In 1951, a former city of Chattanooga fire hall was converted into an apartment complex on Cameron Hill near downtown.
According to newspaper archives, the Ron-Mar Tower Apartments — featuring units with up to five rooms — opened Oct. 15, 1951. The report said the remodeling of the building cost about $150,000 and was paid for by new owner Harry Berke, a Chattanooga attorney.
Records show the building had previously been the city's No. 6 Fire Hall since it was built in 1908, according to Sam Hall, curator of ChattanoogaHistory.com. The accompanying photo is part of a collection of EPB images at ChattanoogaHistory.com, a website devoted to preserving historic photos of the city.
The Chattanooga News-Free Press reported in a business page blurb in 1951 that the apartment "tower" would include 36 apartment units.
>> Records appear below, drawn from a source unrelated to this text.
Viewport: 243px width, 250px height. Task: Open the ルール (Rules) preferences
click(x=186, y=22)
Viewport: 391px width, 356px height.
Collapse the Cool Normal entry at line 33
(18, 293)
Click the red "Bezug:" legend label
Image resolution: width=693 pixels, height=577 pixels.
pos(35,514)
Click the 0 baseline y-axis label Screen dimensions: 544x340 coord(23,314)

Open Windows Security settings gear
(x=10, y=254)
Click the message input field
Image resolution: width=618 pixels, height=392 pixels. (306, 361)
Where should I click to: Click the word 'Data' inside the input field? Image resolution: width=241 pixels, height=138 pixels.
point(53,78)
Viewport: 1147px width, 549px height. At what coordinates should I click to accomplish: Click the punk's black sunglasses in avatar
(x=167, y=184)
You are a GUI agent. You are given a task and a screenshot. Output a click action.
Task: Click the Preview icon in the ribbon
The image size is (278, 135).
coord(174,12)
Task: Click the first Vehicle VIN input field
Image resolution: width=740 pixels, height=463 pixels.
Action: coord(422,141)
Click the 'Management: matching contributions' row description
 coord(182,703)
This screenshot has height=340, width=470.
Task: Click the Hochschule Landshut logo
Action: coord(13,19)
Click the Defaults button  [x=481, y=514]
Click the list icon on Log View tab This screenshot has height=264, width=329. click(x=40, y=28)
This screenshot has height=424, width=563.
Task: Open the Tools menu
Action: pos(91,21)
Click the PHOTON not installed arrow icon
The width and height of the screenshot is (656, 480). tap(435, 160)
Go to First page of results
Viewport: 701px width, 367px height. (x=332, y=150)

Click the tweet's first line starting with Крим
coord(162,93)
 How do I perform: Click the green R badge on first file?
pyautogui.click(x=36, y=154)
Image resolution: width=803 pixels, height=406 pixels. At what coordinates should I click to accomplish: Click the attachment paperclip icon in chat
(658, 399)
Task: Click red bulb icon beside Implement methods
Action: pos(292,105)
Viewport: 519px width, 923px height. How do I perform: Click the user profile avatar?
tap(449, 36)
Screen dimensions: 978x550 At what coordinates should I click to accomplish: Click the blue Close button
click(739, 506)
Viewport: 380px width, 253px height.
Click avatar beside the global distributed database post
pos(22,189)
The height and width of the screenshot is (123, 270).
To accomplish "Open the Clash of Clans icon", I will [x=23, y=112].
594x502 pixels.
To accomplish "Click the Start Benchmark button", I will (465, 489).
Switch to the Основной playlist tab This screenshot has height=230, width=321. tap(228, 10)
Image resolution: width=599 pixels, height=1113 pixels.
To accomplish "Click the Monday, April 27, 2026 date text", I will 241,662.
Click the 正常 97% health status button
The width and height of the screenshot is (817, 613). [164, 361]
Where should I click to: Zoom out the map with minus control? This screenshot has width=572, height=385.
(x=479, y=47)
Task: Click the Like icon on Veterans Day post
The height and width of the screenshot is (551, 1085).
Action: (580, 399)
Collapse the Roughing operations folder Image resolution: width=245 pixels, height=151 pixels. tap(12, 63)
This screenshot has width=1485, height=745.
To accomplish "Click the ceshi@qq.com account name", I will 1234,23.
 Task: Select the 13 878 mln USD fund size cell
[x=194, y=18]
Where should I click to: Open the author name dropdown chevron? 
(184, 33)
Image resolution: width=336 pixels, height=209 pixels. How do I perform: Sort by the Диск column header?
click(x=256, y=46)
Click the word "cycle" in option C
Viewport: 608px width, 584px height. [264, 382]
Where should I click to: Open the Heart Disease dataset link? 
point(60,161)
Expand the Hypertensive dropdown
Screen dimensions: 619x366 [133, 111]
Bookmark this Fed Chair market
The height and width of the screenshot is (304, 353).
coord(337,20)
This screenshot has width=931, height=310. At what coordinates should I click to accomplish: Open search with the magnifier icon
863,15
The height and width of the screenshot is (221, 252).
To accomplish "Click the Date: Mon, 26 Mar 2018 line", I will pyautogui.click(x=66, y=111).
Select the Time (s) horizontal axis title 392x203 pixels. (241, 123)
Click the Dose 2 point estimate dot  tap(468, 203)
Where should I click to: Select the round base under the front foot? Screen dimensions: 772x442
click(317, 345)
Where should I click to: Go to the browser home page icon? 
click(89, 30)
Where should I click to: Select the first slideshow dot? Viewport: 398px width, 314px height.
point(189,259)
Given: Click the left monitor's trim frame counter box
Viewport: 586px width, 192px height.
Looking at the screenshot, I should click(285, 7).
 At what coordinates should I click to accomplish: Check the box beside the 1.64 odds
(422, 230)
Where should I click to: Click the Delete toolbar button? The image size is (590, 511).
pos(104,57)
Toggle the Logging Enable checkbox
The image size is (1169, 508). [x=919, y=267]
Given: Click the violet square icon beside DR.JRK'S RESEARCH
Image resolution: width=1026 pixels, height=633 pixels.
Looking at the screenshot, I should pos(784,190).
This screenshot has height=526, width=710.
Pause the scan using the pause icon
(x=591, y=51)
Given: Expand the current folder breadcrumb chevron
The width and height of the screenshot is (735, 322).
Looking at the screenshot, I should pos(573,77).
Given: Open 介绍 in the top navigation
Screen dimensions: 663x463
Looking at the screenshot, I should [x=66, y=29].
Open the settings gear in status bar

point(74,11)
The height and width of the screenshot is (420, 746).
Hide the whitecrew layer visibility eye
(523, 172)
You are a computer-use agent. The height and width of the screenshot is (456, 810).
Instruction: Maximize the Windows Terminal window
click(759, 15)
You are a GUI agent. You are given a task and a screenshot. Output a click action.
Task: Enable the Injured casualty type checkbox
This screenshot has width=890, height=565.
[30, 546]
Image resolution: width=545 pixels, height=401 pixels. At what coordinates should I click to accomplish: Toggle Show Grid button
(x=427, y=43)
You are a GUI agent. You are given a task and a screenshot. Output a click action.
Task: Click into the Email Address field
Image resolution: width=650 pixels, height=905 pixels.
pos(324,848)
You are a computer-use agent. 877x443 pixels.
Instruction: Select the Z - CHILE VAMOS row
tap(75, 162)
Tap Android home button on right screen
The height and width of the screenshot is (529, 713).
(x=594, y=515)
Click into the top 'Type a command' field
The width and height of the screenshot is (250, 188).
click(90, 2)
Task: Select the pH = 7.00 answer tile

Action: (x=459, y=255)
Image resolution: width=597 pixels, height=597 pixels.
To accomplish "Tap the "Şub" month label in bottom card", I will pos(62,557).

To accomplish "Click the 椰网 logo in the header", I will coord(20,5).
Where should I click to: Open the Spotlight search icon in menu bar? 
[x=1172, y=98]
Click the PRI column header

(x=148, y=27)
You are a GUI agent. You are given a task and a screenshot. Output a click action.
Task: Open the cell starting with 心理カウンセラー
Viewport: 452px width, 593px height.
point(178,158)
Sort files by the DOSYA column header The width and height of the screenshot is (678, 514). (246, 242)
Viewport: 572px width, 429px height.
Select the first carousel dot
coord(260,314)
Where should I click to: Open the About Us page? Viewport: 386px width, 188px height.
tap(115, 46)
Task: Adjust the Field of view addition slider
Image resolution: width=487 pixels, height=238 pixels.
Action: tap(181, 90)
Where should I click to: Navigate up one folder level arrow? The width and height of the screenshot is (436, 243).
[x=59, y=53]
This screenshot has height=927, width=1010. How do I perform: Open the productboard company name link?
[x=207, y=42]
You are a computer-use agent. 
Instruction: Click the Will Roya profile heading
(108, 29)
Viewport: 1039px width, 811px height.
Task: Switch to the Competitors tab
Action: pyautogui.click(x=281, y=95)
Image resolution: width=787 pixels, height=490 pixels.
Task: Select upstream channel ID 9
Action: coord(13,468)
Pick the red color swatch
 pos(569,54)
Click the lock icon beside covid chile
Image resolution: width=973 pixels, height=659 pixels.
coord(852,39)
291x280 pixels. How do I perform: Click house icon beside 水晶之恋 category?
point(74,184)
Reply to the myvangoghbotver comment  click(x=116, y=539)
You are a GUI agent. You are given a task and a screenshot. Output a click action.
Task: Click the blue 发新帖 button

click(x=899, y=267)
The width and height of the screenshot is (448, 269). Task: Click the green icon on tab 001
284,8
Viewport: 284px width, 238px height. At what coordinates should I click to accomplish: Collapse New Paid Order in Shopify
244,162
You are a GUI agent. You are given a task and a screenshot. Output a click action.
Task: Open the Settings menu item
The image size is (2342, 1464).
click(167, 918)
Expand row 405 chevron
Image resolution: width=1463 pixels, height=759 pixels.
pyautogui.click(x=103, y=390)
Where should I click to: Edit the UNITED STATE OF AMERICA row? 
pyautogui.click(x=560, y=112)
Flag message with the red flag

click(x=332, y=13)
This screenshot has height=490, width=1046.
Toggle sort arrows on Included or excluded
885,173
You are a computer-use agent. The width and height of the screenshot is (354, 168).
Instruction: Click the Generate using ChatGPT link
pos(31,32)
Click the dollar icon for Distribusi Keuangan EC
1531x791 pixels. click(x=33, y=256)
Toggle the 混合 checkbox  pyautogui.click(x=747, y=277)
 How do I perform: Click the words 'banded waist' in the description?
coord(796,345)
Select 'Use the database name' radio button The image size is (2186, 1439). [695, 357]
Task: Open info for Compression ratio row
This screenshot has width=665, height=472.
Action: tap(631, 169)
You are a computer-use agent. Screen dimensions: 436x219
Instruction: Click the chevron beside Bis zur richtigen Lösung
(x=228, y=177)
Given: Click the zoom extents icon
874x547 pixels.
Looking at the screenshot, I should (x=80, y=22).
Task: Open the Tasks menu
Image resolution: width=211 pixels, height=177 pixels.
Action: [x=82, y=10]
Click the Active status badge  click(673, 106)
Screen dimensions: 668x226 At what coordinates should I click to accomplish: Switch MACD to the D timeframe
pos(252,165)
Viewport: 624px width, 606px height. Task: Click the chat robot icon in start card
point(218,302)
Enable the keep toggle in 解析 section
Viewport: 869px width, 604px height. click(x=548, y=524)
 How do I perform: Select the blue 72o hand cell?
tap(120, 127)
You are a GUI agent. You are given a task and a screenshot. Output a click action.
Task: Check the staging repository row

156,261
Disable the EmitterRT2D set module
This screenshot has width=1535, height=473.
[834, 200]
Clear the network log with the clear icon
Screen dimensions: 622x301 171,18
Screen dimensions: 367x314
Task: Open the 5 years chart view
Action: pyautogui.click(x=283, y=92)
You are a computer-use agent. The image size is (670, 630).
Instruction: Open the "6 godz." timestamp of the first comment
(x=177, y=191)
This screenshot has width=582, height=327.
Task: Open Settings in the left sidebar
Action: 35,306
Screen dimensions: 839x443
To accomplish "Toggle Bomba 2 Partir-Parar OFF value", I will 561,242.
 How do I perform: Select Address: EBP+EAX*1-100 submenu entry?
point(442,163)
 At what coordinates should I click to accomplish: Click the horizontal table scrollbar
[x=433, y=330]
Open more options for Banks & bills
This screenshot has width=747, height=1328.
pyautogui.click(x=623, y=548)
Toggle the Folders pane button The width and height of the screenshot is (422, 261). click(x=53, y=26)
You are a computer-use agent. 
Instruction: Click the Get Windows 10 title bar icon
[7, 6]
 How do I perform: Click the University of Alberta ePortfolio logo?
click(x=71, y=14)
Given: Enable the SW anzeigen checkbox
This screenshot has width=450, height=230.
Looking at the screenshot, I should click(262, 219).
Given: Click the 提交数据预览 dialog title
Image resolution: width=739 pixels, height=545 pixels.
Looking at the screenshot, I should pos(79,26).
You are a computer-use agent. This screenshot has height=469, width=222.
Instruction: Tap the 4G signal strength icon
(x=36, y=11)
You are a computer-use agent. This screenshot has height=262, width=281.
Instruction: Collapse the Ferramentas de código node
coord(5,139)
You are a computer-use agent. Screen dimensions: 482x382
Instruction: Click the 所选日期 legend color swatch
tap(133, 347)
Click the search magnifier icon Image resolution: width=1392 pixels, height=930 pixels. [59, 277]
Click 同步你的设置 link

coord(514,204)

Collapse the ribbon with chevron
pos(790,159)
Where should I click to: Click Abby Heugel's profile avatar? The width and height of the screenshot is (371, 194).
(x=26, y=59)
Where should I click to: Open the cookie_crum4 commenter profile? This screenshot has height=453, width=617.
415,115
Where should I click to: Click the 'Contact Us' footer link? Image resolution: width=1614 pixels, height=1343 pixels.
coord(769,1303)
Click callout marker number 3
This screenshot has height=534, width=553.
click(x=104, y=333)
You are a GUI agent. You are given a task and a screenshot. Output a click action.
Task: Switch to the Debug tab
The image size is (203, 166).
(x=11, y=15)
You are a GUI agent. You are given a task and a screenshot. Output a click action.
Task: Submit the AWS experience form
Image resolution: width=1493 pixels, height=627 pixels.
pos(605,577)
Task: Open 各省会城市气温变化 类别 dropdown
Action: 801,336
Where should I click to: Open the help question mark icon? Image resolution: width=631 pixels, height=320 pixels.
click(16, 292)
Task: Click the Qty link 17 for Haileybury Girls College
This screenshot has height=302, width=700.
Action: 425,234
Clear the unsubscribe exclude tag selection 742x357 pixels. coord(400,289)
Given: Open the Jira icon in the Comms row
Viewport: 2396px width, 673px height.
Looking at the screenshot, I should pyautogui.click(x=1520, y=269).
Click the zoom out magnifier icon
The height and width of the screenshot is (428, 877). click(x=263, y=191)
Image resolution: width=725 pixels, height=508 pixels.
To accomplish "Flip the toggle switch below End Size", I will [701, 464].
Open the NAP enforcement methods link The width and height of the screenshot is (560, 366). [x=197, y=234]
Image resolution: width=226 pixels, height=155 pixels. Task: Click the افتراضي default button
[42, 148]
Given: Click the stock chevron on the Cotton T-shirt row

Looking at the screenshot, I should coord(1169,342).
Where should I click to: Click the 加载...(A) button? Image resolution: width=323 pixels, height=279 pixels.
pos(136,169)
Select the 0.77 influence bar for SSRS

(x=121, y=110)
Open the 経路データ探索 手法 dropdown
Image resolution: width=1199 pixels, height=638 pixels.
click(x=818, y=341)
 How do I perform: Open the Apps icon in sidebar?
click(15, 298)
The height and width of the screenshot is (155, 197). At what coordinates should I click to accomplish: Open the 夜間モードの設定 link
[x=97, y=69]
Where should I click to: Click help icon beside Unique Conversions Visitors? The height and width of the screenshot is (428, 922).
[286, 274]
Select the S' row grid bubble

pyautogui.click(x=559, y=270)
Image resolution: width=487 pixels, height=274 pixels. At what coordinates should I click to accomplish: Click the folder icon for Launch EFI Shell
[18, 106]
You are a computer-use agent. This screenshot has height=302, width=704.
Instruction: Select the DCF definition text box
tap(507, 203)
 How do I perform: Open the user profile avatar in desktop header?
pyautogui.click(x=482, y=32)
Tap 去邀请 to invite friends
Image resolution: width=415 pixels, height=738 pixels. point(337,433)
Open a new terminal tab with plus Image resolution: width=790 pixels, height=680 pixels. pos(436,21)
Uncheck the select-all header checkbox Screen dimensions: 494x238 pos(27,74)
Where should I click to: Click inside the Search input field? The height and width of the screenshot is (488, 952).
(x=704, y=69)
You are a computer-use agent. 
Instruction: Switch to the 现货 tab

Newspaper ads billed the apartments as "all-electric" units at a time when electric home heating was just gaining popularity in Chattanooga. Between 1945 and 1953, the number of homes heating with electricity in Chattanooga jumped from 75 to more than 15,000, according to news reports.
ChattanoogaHistory.com
Launched by history enthusiast Sam Hall in 2014, ChattanoogaHistory.com is maintained to present historical images in the highest resolution available. If you have photo negatives, glass plate negatives or original nondigital prints taken in the Chattanooga area, contact Sam Hall for information on how they may qualify to be digitized and preserved at no charge.
Late in the 1950s, classified ads indicated that rent in the Ron-Mar building, which featured one and two-bedroom units, started at about $45 a month.
In 1959, Burke sold the tower to the Chattanooga Housing Authority for $155,000, according to a press report. The building was later demolished as part of an urban renewal project that lowered the crest of Cameron Hill.
In the 19th century and part of the 20th century, Cameron Hill was one of Chattanooga's most stylish neighborhoods, and its transformation in the 1950s was somewhat controversial. The hill was recontoured to make room for urban renewal and freeway construction.